TASK PROMPT |
Write out the rows that run from the line containing "Where should I click to: Click" through the line containing "click(429, 30)", including both of those lines. Omit the pictures from your answer.

SUPPLIED DATA |
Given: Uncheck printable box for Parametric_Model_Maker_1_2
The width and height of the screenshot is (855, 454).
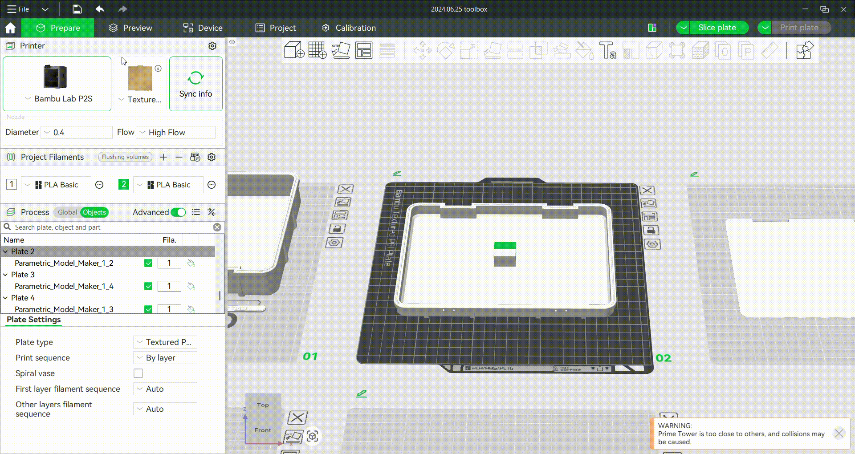Looking at the screenshot, I should coord(148,263).
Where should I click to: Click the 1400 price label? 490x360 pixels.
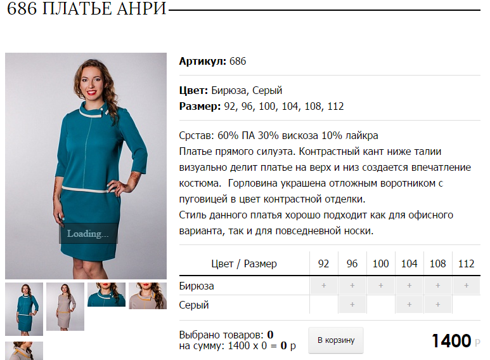coord(451,340)
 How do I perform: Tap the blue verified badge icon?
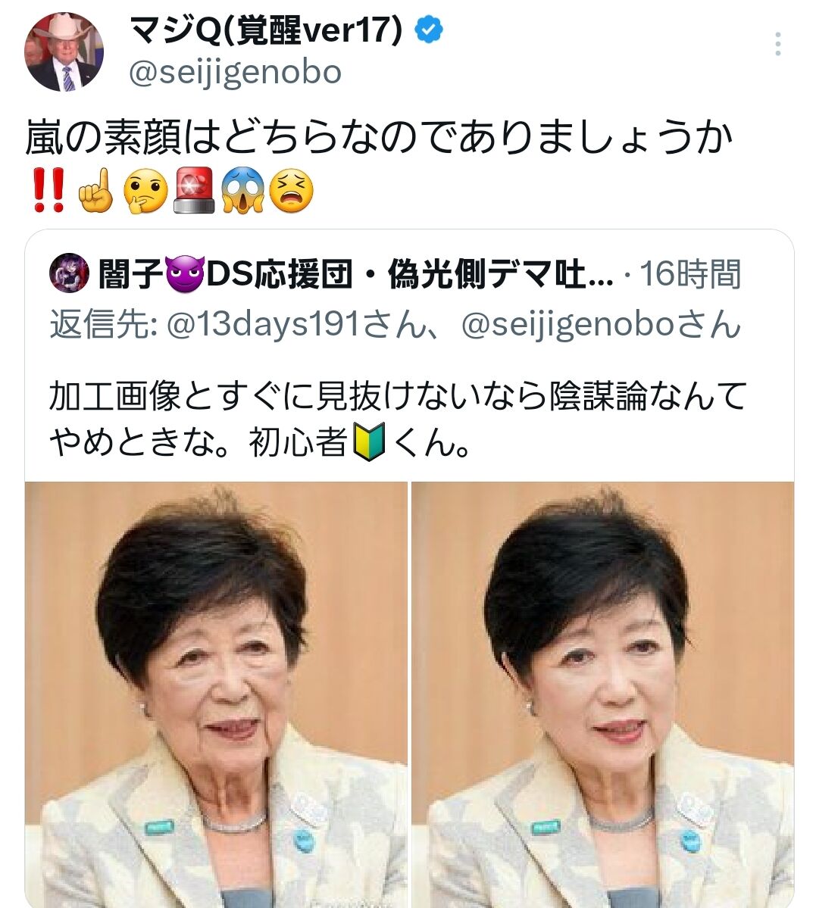click(429, 30)
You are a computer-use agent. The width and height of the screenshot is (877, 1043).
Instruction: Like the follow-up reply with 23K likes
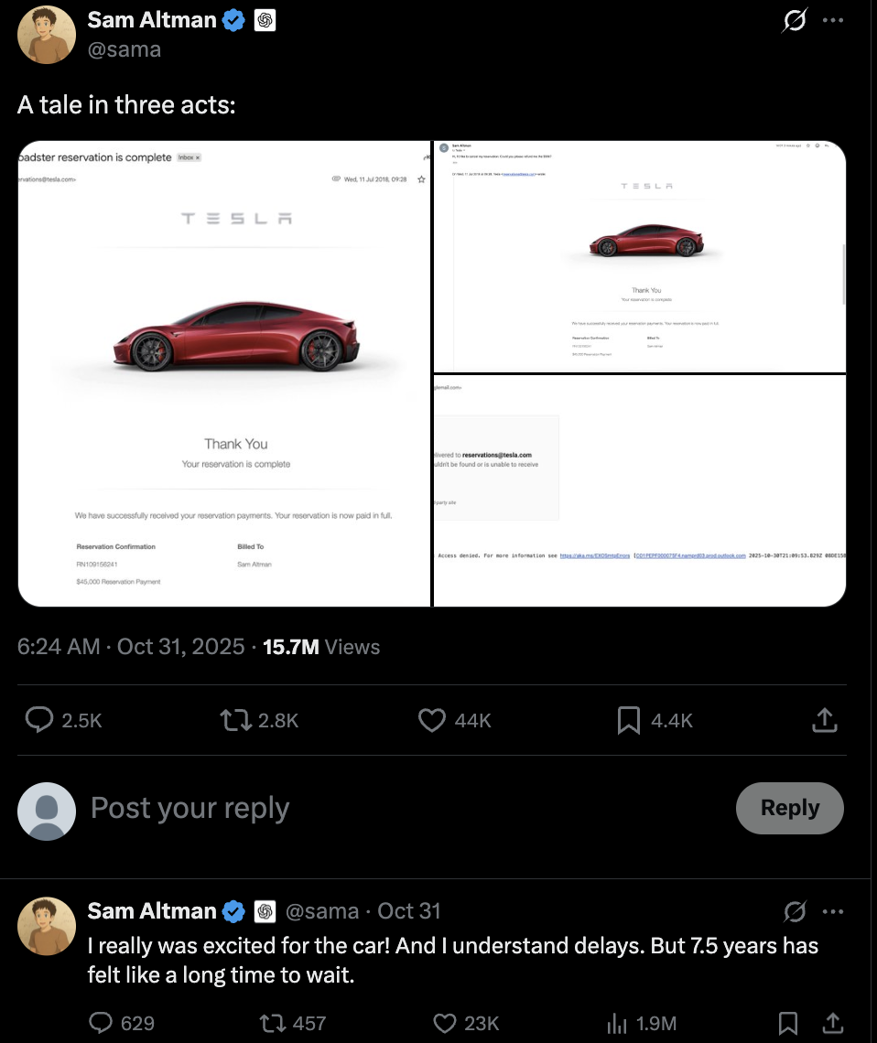pyautogui.click(x=445, y=1023)
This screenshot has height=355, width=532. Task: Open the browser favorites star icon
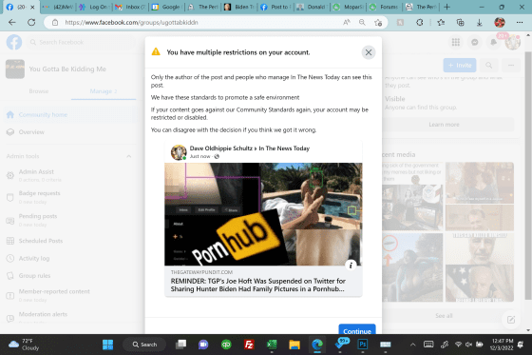pyautogui.click(x=441, y=23)
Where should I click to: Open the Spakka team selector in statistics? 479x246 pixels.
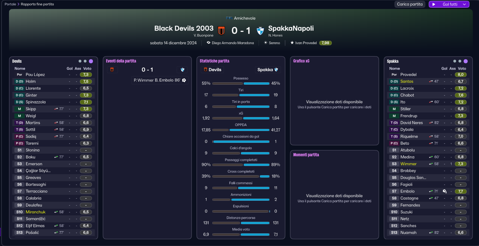tap(268, 70)
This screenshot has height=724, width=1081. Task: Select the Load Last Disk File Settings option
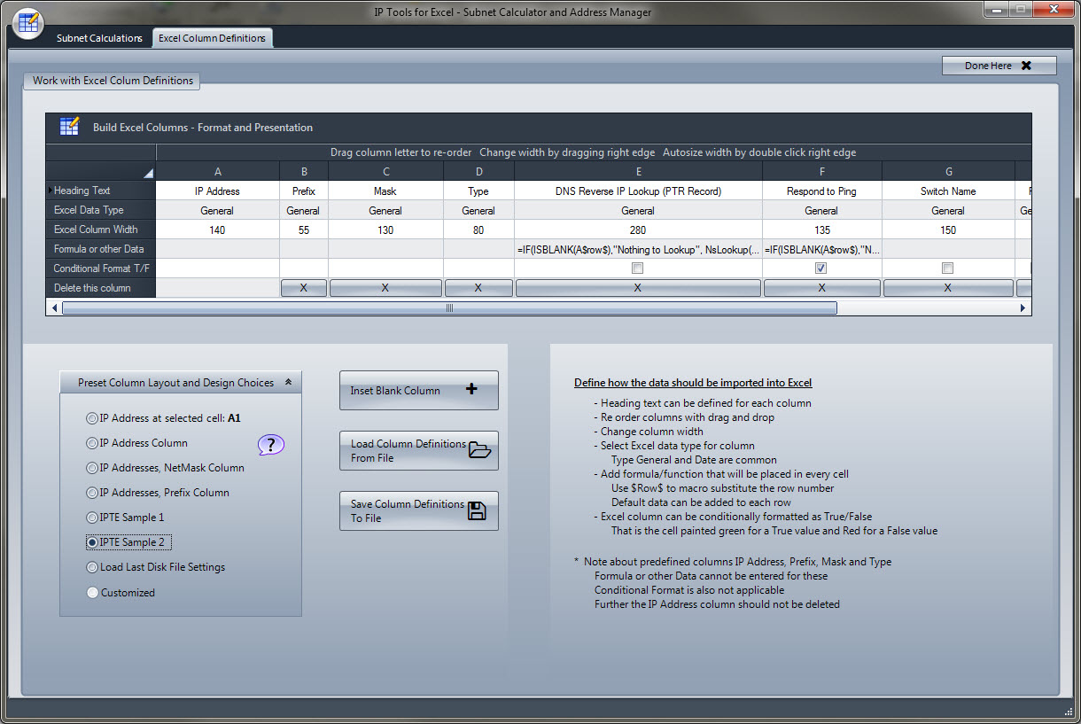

RESULT OF THE EXERCISE |
Where should I click to: Click the 1400 price label? 490x360 pixels.
coord(451,340)
 How do I perform: Tap the blue verified badge icon?
click(429, 30)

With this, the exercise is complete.